§ What is required
Make an exact copy of the entries that come next.

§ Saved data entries
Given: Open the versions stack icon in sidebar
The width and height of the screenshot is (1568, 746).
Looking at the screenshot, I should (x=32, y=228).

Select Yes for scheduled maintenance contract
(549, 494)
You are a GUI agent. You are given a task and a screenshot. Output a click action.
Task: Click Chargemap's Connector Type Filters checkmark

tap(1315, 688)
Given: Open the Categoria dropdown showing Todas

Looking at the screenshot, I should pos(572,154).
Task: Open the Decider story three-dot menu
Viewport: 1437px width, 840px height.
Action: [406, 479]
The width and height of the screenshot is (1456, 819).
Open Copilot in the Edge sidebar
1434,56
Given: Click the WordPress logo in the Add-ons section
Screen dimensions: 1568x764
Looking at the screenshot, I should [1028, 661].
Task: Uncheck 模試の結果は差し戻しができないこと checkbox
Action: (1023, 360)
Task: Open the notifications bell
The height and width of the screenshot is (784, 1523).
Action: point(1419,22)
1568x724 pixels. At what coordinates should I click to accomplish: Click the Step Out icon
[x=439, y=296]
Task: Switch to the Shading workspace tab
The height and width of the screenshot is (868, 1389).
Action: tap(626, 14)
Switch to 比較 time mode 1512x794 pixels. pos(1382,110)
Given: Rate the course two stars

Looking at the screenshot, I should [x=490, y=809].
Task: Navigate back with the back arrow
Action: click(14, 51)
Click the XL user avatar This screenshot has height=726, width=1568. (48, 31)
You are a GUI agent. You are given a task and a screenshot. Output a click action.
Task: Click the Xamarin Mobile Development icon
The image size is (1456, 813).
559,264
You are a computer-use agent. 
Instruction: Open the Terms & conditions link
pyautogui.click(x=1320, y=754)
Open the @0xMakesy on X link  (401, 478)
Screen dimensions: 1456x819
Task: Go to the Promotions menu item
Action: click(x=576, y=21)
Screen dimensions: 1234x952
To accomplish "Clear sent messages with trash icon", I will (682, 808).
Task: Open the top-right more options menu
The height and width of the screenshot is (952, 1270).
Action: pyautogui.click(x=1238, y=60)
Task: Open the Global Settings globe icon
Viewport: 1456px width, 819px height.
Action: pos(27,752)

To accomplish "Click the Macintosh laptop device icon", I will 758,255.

§ Answer space
Given: Open the versions stack icon in sidebar
The width and height of the screenshot is (1568, 746).
Looking at the screenshot, I should (x=32, y=228).

Select Yes for scheduled maintenance contract
(549, 494)
You are a GUI agent. You are given a task and a screenshot. Output a click action.
Task: Click Chargemap's Connector Type Filters checkmark

tap(1315, 688)
Given: Open the Categoria dropdown showing Todas

Looking at the screenshot, I should pos(572,154).
Task: Open the Decider story three-dot menu
Viewport: 1437px width, 840px height.
Action: [406, 479]
The width and height of the screenshot is (1456, 819).
Open Copilot in the Edge sidebar
1434,56
Given: Click the WordPress logo in the Add-ons section
Screen dimensions: 1568x764
Looking at the screenshot, I should [1028, 661].
Task: Uncheck 模試の結果は差し戻しができないこと checkbox
Action: (1023, 360)
Task: Open the notifications bell
The height and width of the screenshot is (784, 1523).
Action: point(1419,22)
1568x724 pixels. At what coordinates should I click to accomplish: Click the Step Out icon
[x=439, y=296]
Task: Switch to the Shading workspace tab
The height and width of the screenshot is (868, 1389).
Action: tap(626, 14)
Switch to 比較 time mode 1512x794 pixels. pos(1382,110)
Given: Rate the course two stars

Looking at the screenshot, I should [x=490, y=809].
Task: Navigate back with the back arrow
Action: click(14, 51)
Click the XL user avatar This screenshot has height=726, width=1568. (48, 31)
You are a GUI agent. You are given a task and a screenshot. Output a click action.
Task: Click the Xamarin Mobile Development icon
The image size is (1456, 813).
559,264
You are a computer-use agent. 
Instruction: Open the Terms & conditions link
pyautogui.click(x=1320, y=754)
Open the @0xMakesy on X link  (401, 478)
Screen dimensions: 1456x819
Task: Go to the Promotions menu item
Action: click(x=576, y=21)
Screen dimensions: 1234x952
To accomplish "Clear sent messages with trash icon", I will (682, 808).
Task: Open the top-right more options menu
The height and width of the screenshot is (952, 1270).
Action: pyautogui.click(x=1238, y=60)
Task: Open the Global Settings globe icon
Viewport: 1456px width, 819px height.
Action: pos(27,752)

To accomplish "Click the Macintosh laptop device icon", I will 758,255.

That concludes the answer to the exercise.